Work to be completed — Word for word, restate all of the data shown below.

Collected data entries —
..........

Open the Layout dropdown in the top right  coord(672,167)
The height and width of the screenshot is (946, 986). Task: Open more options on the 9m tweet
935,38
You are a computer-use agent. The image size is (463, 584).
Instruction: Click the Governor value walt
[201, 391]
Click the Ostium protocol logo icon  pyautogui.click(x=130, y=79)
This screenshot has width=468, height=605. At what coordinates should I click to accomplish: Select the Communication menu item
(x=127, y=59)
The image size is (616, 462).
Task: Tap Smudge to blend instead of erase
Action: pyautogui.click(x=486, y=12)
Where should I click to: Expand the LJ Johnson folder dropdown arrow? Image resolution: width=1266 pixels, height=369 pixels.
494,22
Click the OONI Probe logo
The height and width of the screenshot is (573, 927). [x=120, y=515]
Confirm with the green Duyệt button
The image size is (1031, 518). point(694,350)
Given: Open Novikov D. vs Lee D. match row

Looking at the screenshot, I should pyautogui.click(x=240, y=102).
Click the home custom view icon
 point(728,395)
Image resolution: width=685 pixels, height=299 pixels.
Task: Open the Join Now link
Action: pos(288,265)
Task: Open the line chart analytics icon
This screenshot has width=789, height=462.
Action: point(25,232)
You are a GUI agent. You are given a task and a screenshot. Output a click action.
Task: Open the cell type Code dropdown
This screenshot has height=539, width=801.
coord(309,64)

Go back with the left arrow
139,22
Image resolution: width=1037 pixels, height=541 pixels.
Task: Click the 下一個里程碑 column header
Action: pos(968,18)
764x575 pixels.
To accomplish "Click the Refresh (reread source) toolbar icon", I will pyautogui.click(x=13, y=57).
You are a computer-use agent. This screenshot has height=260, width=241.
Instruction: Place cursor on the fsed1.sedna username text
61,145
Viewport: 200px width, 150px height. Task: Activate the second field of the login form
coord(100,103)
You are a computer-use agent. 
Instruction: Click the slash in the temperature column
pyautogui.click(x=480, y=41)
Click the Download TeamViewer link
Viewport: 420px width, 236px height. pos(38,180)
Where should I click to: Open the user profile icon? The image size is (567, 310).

..........

Solution —
Open the Layout dropdown in the top right  coord(672,167)
The height and width of the screenshot is (946, 986). Task: Open more options on the 9m tweet
935,38
You are a computer-use agent. The image size is (463, 584).
Instruction: Click the Governor value walt
[201, 391]
Click the Ostium protocol logo icon  pyautogui.click(x=130, y=79)
This screenshot has width=468, height=605. At what coordinates should I click to accomplish: Select the Communication menu item
(x=127, y=59)
The image size is (616, 462).
Task: Tap Smudge to blend instead of erase
Action: pyautogui.click(x=486, y=12)
Where should I click to: Expand the LJ Johnson folder dropdown arrow? Image resolution: width=1266 pixels, height=369 pixels.
494,22
Click the OONI Probe logo
The height and width of the screenshot is (573, 927). [x=120, y=515]
Confirm with the green Duyệt button
The image size is (1031, 518). point(694,350)
Given: Open Novikov D. vs Lee D. match row

Looking at the screenshot, I should pyautogui.click(x=240, y=102).
Click the home custom view icon
 point(728,395)
Image resolution: width=685 pixels, height=299 pixels.
Task: Open the Join Now link
Action: pos(288,265)
Task: Open the line chart analytics icon
This screenshot has width=789, height=462.
Action: point(25,232)
You are a GUI agent. You are given a task and a screenshot. Output a click action.
Task: Open the cell type Code dropdown
This screenshot has height=539, width=801.
coord(309,64)

Go back with the left arrow
139,22
Image resolution: width=1037 pixels, height=541 pixels.
Task: Click the 下一個里程碑 column header
Action: pos(968,18)
764x575 pixels.
To accomplish "Click the Refresh (reread source) toolbar icon", I will pyautogui.click(x=13, y=57).
You are a computer-use agent. This screenshot has height=260, width=241.
Instruction: Place cursor on the fsed1.sedna username text
61,145
Viewport: 200px width, 150px height. Task: Activate the second field of the login form
coord(100,103)
You are a computer-use agent. 
Instruction: Click the slash in the temperature column
pyautogui.click(x=480, y=41)
Click the Download TeamViewer link
Viewport: 420px width, 236px height. pos(38,180)
Where should I click to: Open the user profile icon? The image size is (567, 310).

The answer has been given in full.